In Donoghue v Stevenson, Lord Atkin established the principle that a defendant owes a claimant a duty of care if there is a relationship of 'neighbourhood', in the sense that the claimant can be reasonably foreseen as likely to be affected by the defendant's act. Do not be confused by the name: a neighbour can be anyone who would be so closely and directly affected by one's actions that one should have them in mind when making decisions.

This test identifies the person to whom a duty of care may be owed, but it gives only a narrow window for assessing when or in which circumstances the duty is owed. The neighbour test was novel for its time and was used as the sole test for a while, but it was not enough to evaluate every situation. To decide whether the duty of care exists, more case law evolved over the years.

2.1.2.2 Three-Stage Test: Caparo Industries plc v Dickman

A new approach was adopted by the court later in Caparo Industries plc v Dickman [1990]. In that case, Lord Bridge made it clear from the outset that there is not only one test to assess whether a duty of care exists. Lord Bridge set out that courts should use two approaches when considering whether there is a duty of care:

1) incrementally and by analogy; and

2) a three-stage test (the 'Caparo test').

The first approach states that if a duty of care has been found to exist by looking to precedents decided previously, or where the situation is analogous to one in which a duty of care has been found, the court will use those to evaluate the existence of the duty. However, if those are not present, the court will use the second approach, the three-stage test.

The Caparo three-stage testAccording to the Caparo test, the courts ask: (i) whether the damage that occurred is foreseeable; (ii) whether there is a sufficiently proximate relationship between the parties; and (iii) whether it is fair, just and reasonable in all the circumstances to impose a duty of care. If all three limbs are satisfied, the court will establish the duty of care. Note that the Caparo three-stage test may only be used for novel situations.

2.1.3 Tenets of the Three-Stage Caparo Test

2.1.3.1 Foreseeability

The 'foreseeability' requirement is not new — it is taken from the neighbour principle of Donoghue v Stevenson. The foreseeability test asks whether the defendant failed to take reasonable care to avoid acts potentially harmful to those a reasonable person would have foreseen as likely to be adversely affected by such action.

2.1.3.2 Proximity

The 'proximity' requirement is mostly embodied within the foreseeability test and will not usually require separate consideration from the courts. In brief, this tenet speaks of a certain degree of connection between the claimant and the defendant.

2.1.3.3 Fair, Just and Reasonable

The third and final requirement of the Caparo test is that the liability should be 'fair, just and reasonable'. What the court considers fair, just and reasonable is influenced by questions of policy. The court will weigh a number of policy issues, the first being the floodgates argument: it will evaluate in each case whether establishing a duty situation would 'open the gates' and let a legal flood of claims in — in other words, whether it would create a potentially large number of unwarranted claims.

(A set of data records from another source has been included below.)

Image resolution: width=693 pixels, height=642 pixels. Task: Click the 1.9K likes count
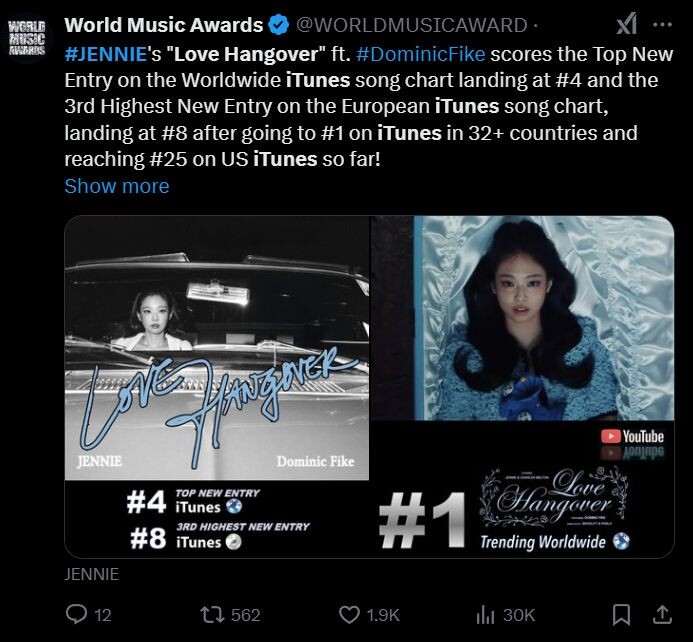click(383, 615)
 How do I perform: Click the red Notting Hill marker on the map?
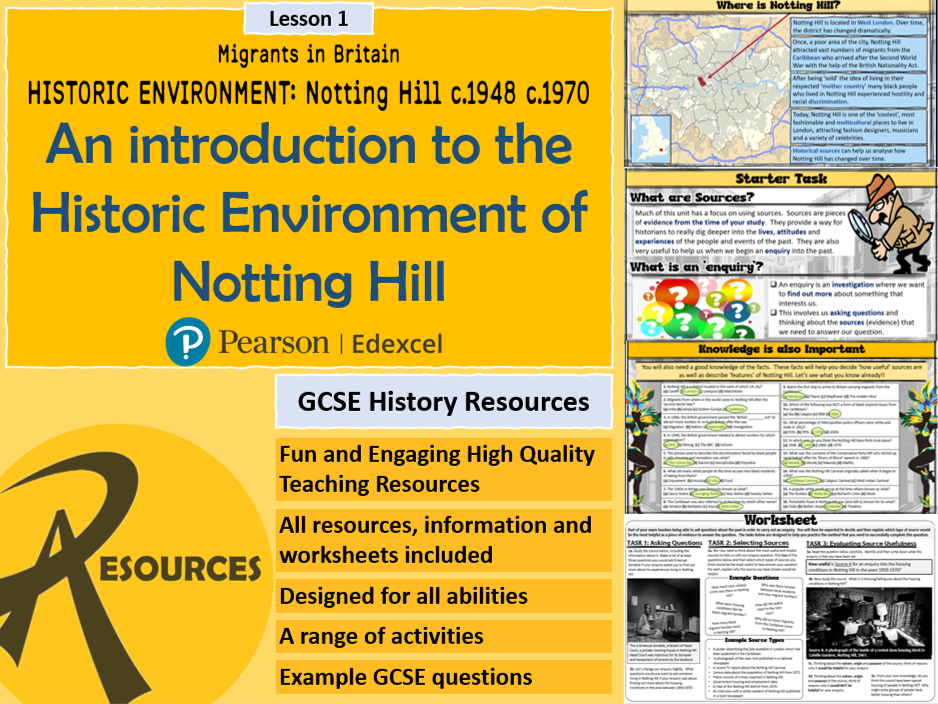(x=702, y=81)
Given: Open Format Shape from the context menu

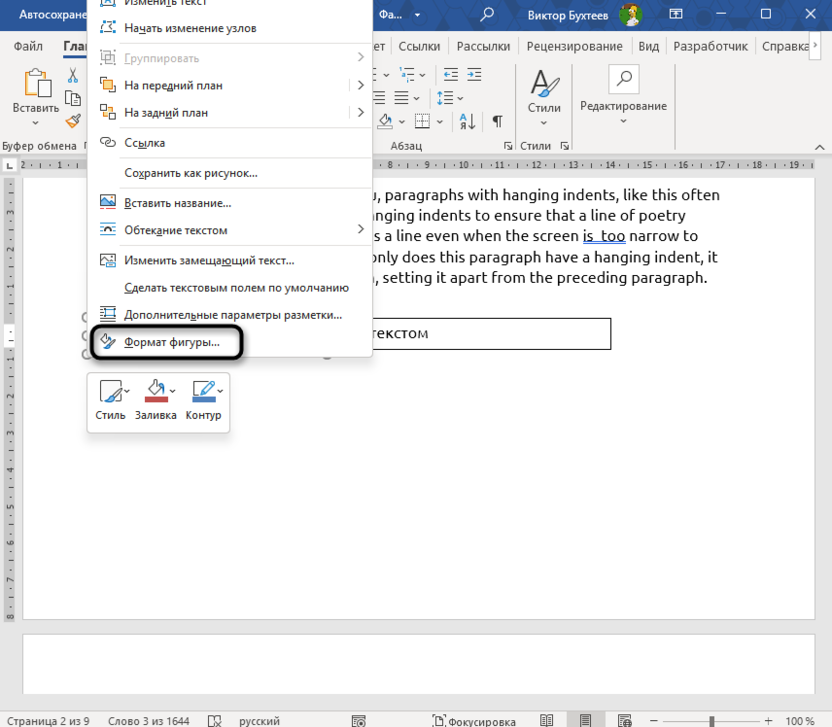Looking at the screenshot, I should tap(170, 342).
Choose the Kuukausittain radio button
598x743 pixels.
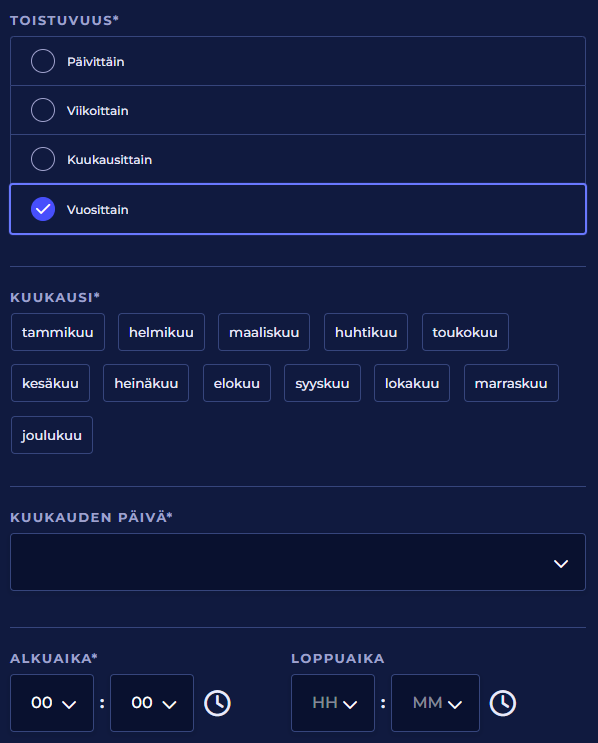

2.1.4 A Reaffirmation of the Caparo Test: Robinson v Chief Constable of West Yorkshire

In 2018, the Supreme Court issued a decision and reiterated that the Caparo test should be applied to novel situations only.

Case: Robinson v Chief Constable of West Yorkshire [2018]
CaseFacts and significance
Robinson v Chief Constable of West Yorkshire [2018]The claimant was a senior pedestrian enjoying her time in a busy street in the city centre. While she was walking in the street, she was injured during an attempted arrest by police officers. The Supreme Court held that the police, in this case, did owe the claimant a duty of care because they had actively created a risk of harm and had foreseen that such harm might well result from their actions. The Court made it clear that it was applying normal common law principles of negligence, from which the police were not immune, reasoning incrementally and by analogy rather than mechanically applying Caparo.

2.1.5 Revision

When answering questions on duty of care, the following steps may help you evaluate the facts to decide whether the duty of care exists.

Step 1 — Established duty? The duty of care may already be established — for example, the duty owed by doctors to patients, teachers to students, or employers to employees.

Step 2 — Precedent or analogy? If there is no established relationship, the court considers whether there is an existing precedent. If so, that precedent is used to evaluate whether a duty is owed. If not, the court reasons by analogy between the present case and similar cases.

Step 3 — Caparo test (novel situations). If neither the incremental nor the analogical approach helps, the court applies the three-stage Caparo test (foreseeability of harm, proximity between the parties, and whether it is fair, just and reasonable to impose a duty of care).

2.1.6 General Rule: No Liability for Omissions to Act in Tort Law

In English law there is generally no duty to act to help someone or to prevent injury. This means there is no duty owed for a failure to act (omissions) and the law imposes no liability. The classic example is the drowning person: tort law would not impose liability on someone who could rescue a drowning person but chose not to do so.

2.1.6.1 Exceptions

The de facto rule is that the law does not impose a duty of care for an omission unless the parties are in a relationship giving rise to such a duty. There is no definitive categorisation of when a duty to act is recognised. The following factors were set out as indicators of a duty of care in cases of omission by Lord Goff in Smith v Littlewoods Organisation Ltd [1987]:

Where there is a relationship between the parties which creates an assumption of responsibility on behalf of the defendant for the safety of the claimant.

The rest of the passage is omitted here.